Document text:
......
- Capitalism and Alternatives -

....'n pepper

Posted by: Nikhil Jaikumar ( DSA, MA, USA ) on September 14, 1999 at 20:38:26:

In Reply to: salt posted by Gee on September 14, 1999 at 01:35:16:

: : i.e. no mainstream papers promote the nationalization of industry, the declaration of war on China, the disestablishment of the military, the deriminalization of cocaine,

: Are you confident that a mass market exists to buy such mass media? Chickens and eggs.

The role of the media is not to tell people what they want to hear (or what advertisers want to hear). The role of the media is to speak the truth. That's the reason why we spend so much time criticizing the media in places like China and South africa, because they did not speak teh truth. I hope we can agree on this, because it seems pretty obvious to me.

: :Similarly, being able to change the governmet democratically is one of teh questions, yet in America some 51% of teh electorate does not believe they have any chance to influence their governmnet and thus does not participate.

: It doesnt take into account whether or not people believe voting makes a difference, only if they 'can' officially do so. I think this pessimism would be worth noting in their reports though - where supporting data is available.
......
[Collected data entries]
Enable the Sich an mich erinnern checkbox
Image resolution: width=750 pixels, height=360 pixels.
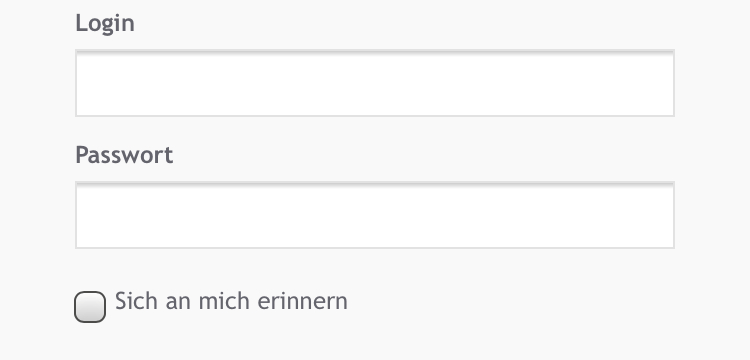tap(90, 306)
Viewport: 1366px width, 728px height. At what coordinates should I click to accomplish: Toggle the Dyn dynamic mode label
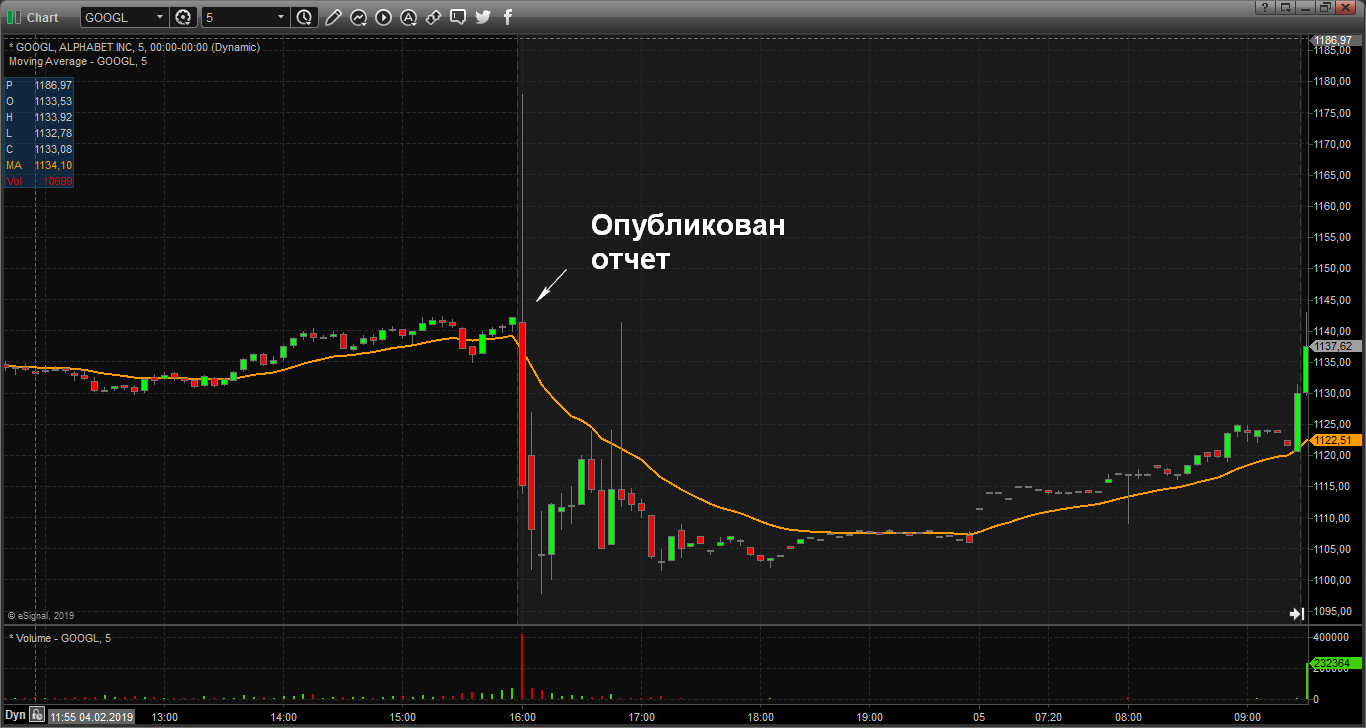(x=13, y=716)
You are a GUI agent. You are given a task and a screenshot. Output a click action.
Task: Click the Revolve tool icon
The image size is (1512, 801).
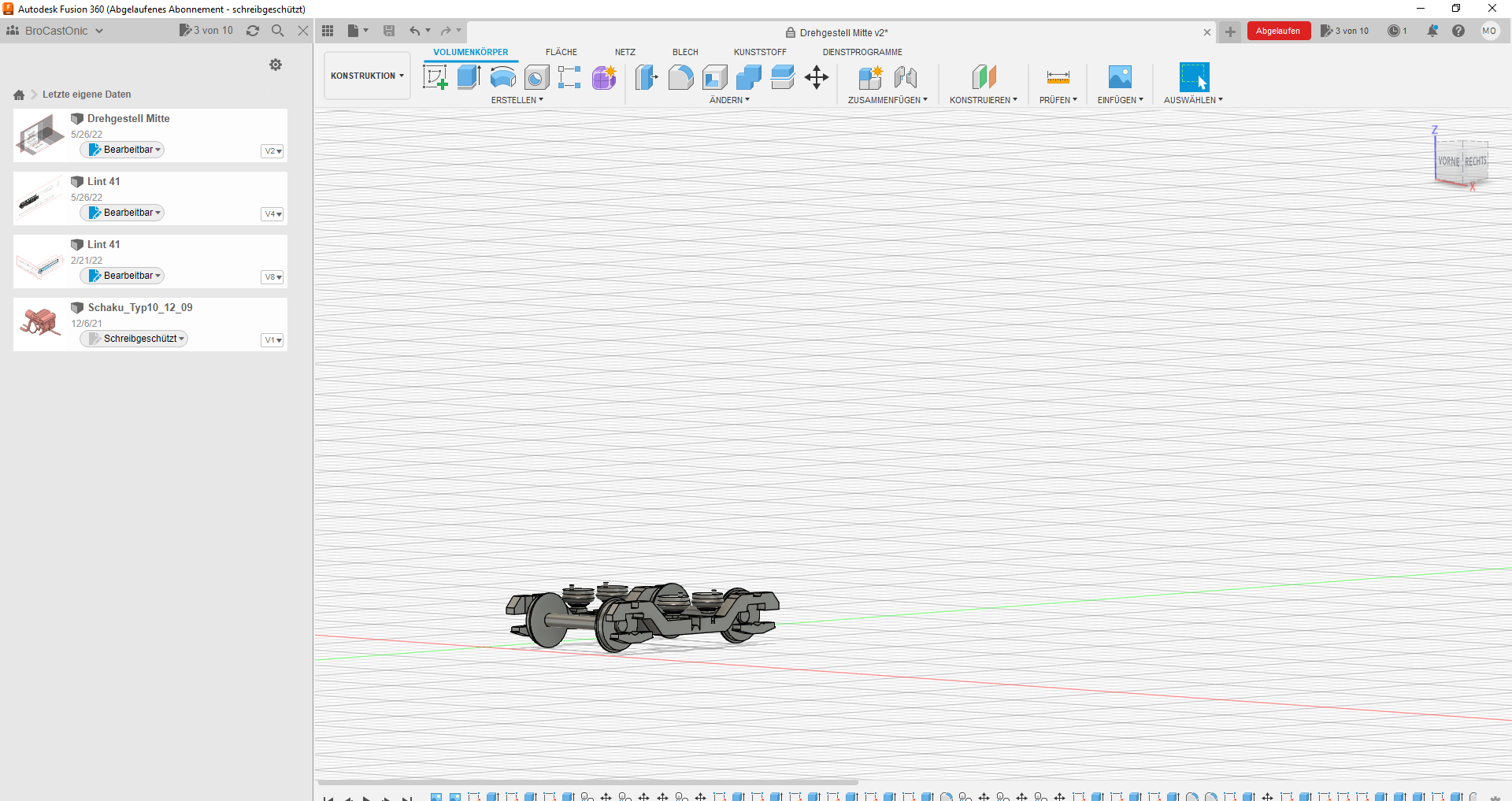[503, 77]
......
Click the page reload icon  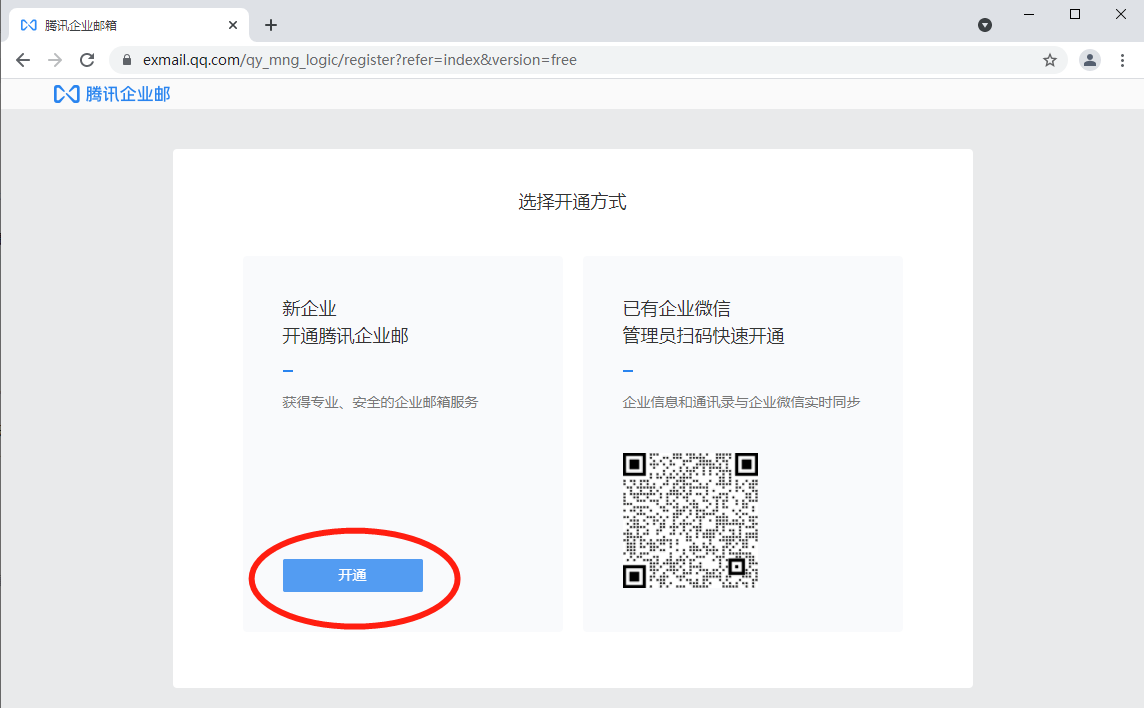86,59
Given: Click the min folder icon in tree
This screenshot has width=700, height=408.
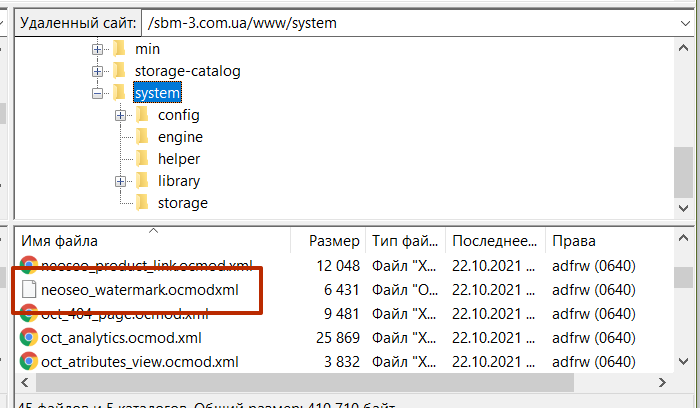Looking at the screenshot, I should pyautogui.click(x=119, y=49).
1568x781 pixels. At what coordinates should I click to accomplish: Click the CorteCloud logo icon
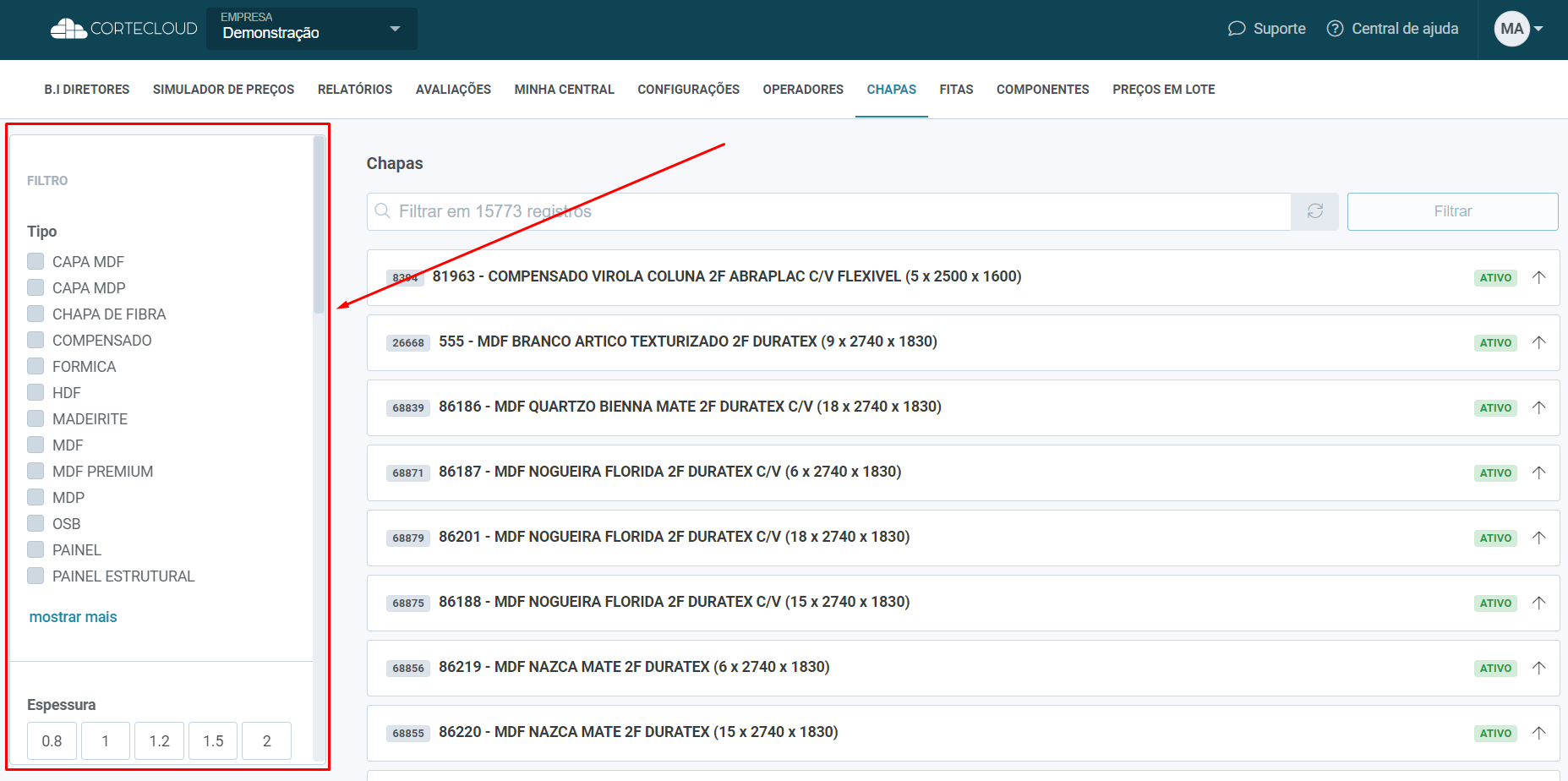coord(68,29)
......
Problems to solve:
[a] Print the forum post text verbatim, beginning at the words "In Reply to: salt" and stopping after "obvious to me.".
[b] Write the continuation of the forum post on media and voting, starting after its final sentence.

List of answers:
[a]
In Reply to: salt posted by Gee on September 14, 1999 at 01:35:16:

: : i.e. no mainstream papers promote the nationalization of industry, the declaration of war on China, the disestablishment of the military, the deriminalization of cocaine,

: Are you confident that a mass market exists to buy such mass media? Chickens and eggs.

The role of the media is not to tell people what they want to hear (or what advertisers want to hear). The role of the media is to speak the truth. That's the reason why we spend so much time criticizing the media in places like China and South africa, because they did not speak teh truth. I hope we can agree on this, because it seems pretty obvious to me.

[b]
Well, by that logic citizens in Laos, Zambia, and other countries can 'officially' change their government, it's just very difficult. How si a system that preserves two-party hegemony better than one that preserves one-party hegemony? because if both parties agree on issue X, and I disagree, then I am disenfranchised just as surely as if there was only one party which was in favor of X. If from where I stand the Republican and Democrat parties seem nearly indistinguishable (hypothetically), then how am I better off than if i lived in East Germany?

: : To avoid appearing nihilist, let me hasten to add that there are ways in which freedom of speech COULD be objectively measured. For example, you could do a study taking into account the number of times a paper disagrees from the establishment policy, multiplied by the circulation of the paper, averaged over all newspapers, to get teh average "freedom" of each newspaper. FH did not do that, however.

: That doesnt seem useful. If a government genuinely is doing what a great majority of people want it to do (and would thus buy media in broad agreement) then dissent would be infrequent and small scale. The above measure is as likely to reveal political contentment (or conceal state controlled media) as anything else.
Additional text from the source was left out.